▶ YOUR ASSIGNMENT
Set down, exactly as written, the line containing "This screenshot has height=682, width=1333." and all the lines that follow it to the end of the entries below, omitting every picture.

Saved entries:
BEGIN
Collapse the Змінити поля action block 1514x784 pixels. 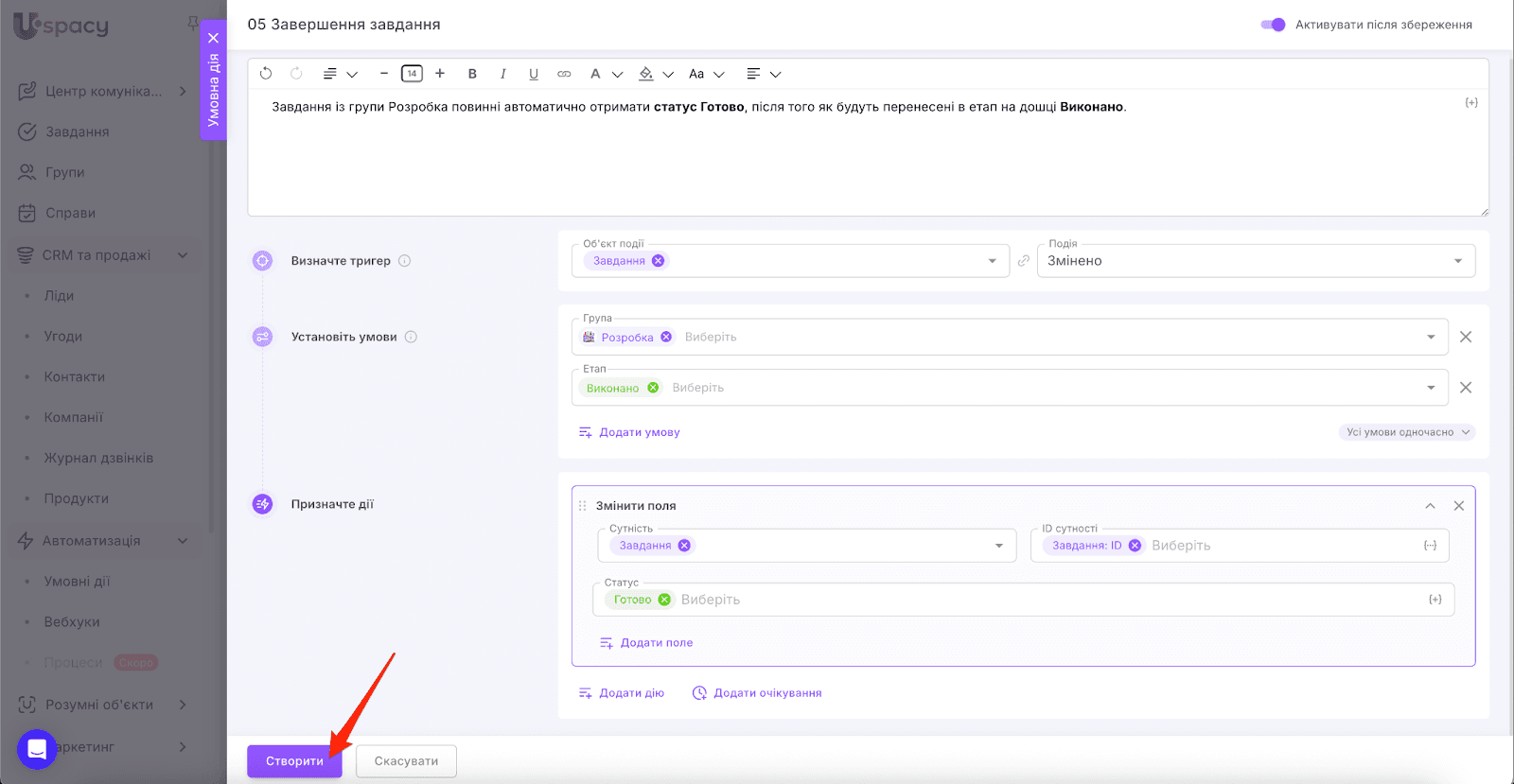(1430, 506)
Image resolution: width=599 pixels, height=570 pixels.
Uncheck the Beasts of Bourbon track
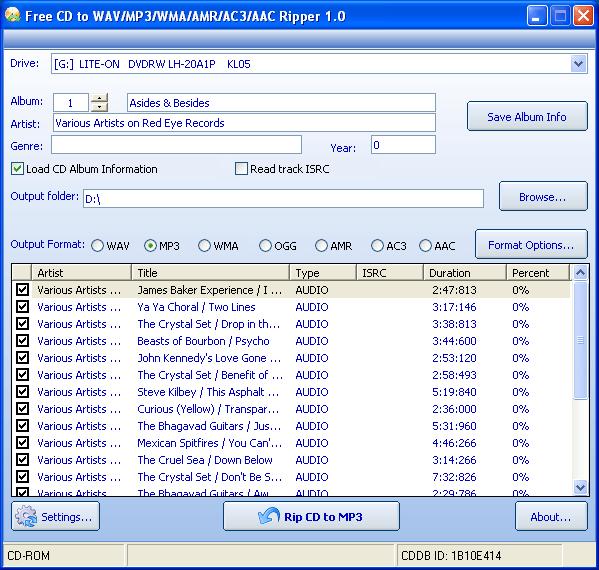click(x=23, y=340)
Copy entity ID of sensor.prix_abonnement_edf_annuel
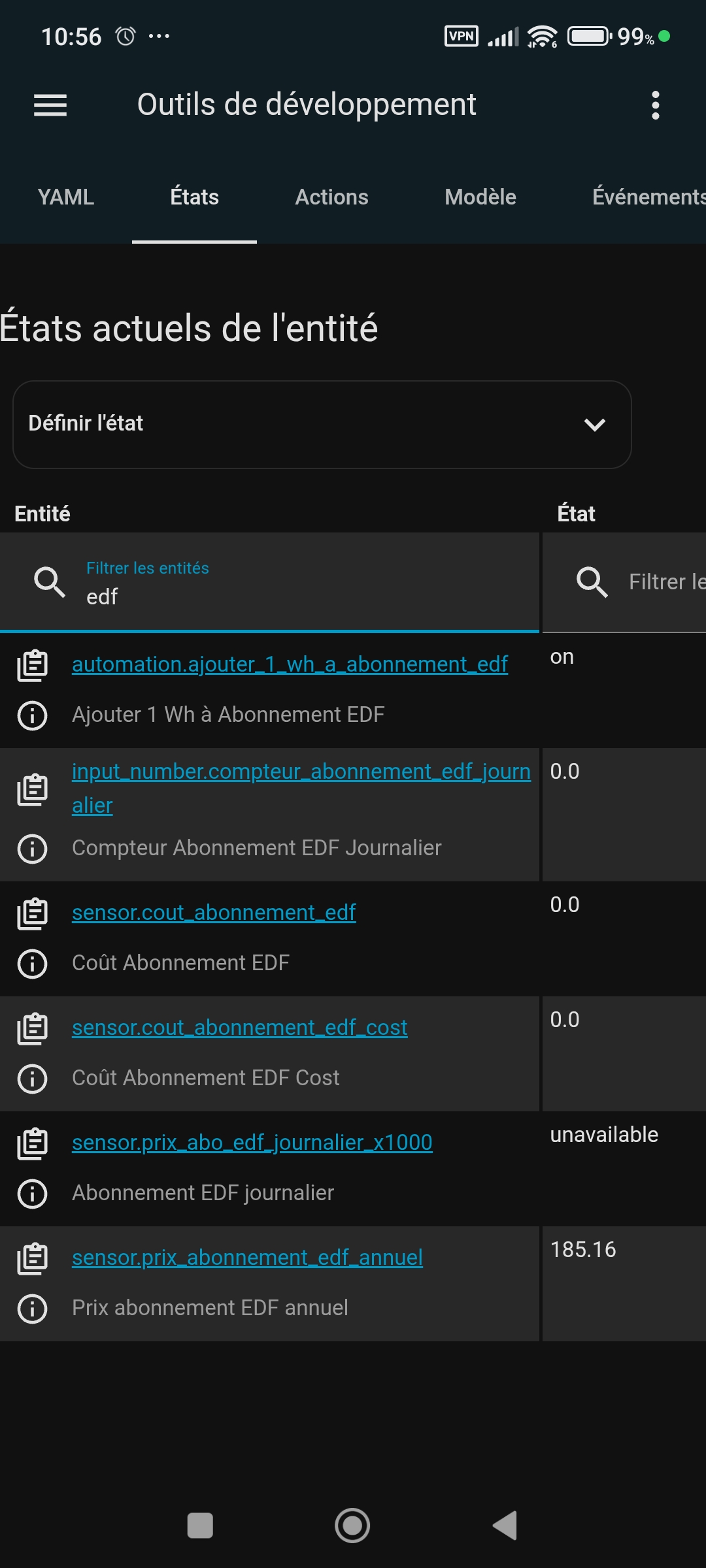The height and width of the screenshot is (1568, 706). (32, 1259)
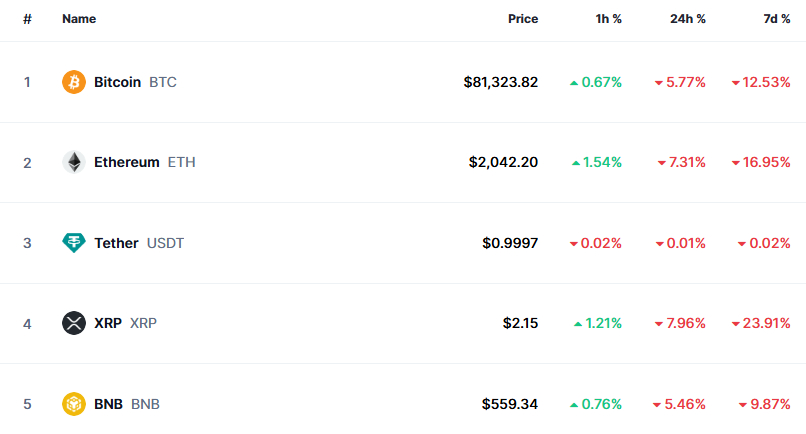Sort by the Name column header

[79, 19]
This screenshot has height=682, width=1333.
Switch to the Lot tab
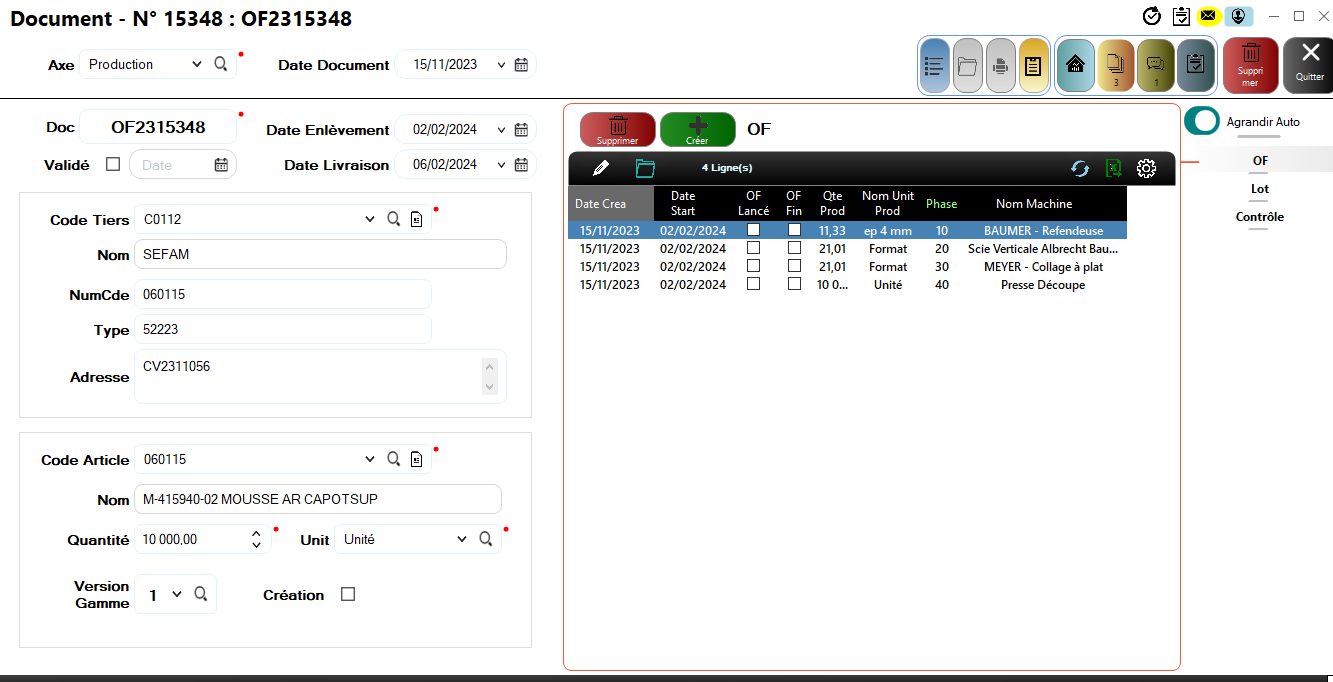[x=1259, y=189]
END
▶ WRITTEN RESPONSE
This screenshot has height=682, width=1333.
Switch to the Lot tab
[x=1259, y=189]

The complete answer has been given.